[start SUPPLIED DATA]

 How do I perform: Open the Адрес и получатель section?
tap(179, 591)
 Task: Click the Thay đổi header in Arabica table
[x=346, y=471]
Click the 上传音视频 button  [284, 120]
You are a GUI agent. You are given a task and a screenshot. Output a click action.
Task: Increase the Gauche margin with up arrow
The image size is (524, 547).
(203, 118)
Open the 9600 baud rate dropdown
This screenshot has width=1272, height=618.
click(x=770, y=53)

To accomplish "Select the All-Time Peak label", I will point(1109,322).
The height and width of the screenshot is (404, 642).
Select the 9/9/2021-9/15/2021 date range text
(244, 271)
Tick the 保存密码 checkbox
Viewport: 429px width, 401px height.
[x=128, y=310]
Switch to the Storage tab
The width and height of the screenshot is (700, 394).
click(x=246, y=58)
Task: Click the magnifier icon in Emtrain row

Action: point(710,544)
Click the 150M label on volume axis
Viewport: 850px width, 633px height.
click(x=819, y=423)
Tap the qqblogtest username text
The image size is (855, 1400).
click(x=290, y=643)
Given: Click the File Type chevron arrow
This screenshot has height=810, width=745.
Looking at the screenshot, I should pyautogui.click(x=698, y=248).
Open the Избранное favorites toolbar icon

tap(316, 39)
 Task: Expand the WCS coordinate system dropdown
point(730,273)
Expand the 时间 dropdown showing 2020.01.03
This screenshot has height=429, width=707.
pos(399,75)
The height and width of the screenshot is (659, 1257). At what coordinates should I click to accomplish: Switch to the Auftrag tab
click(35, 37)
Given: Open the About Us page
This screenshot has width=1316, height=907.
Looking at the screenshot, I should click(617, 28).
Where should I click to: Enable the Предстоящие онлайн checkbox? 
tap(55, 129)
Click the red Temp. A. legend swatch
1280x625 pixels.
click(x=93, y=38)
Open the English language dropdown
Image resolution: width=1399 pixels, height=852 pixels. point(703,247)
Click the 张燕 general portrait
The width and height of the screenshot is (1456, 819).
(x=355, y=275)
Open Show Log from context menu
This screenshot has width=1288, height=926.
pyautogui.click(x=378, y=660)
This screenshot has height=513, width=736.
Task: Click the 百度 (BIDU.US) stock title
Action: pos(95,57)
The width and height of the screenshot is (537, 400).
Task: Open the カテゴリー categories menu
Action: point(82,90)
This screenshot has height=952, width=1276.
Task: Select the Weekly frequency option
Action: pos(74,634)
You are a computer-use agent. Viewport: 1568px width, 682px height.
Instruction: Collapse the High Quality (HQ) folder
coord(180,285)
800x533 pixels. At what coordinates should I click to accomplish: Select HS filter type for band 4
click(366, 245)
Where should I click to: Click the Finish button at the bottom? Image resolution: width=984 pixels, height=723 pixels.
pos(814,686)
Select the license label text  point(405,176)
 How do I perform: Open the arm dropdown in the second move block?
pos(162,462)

[end SUPPLIED DATA]

[WORK TO COMPLETE]: Reproduce verbatim the part of the listing above that opens with the line containing "Open the English language dropdown" and closes with the line containing "pos(814,686)", including both of those lines.

[OUTPUT BELOW]:
Open the English language dropdown
Image resolution: width=1399 pixels, height=852 pixels. point(703,247)
Click the 张燕 general portrait
The width and height of the screenshot is (1456, 819).
(x=355, y=275)
Open Show Log from context menu
This screenshot has width=1288, height=926.
pyautogui.click(x=378, y=660)
This screenshot has height=513, width=736.
Task: Click the 百度 (BIDU.US) stock title
Action: pos(95,57)
The width and height of the screenshot is (537, 400).
Task: Open the カテゴリー categories menu
Action: point(82,90)
This screenshot has height=952, width=1276.
Task: Select the Weekly frequency option
Action: pos(74,634)
You are a computer-use agent. Viewport: 1568px width, 682px height.
Instruction: Collapse the High Quality (HQ) folder
coord(180,285)
800x533 pixels. At what coordinates should I click to accomplish: Select HS filter type for band 4
click(366, 245)
Where should I click to: Click the Finish button at the bottom? Image resolution: width=984 pixels, height=723 pixels.
pos(814,686)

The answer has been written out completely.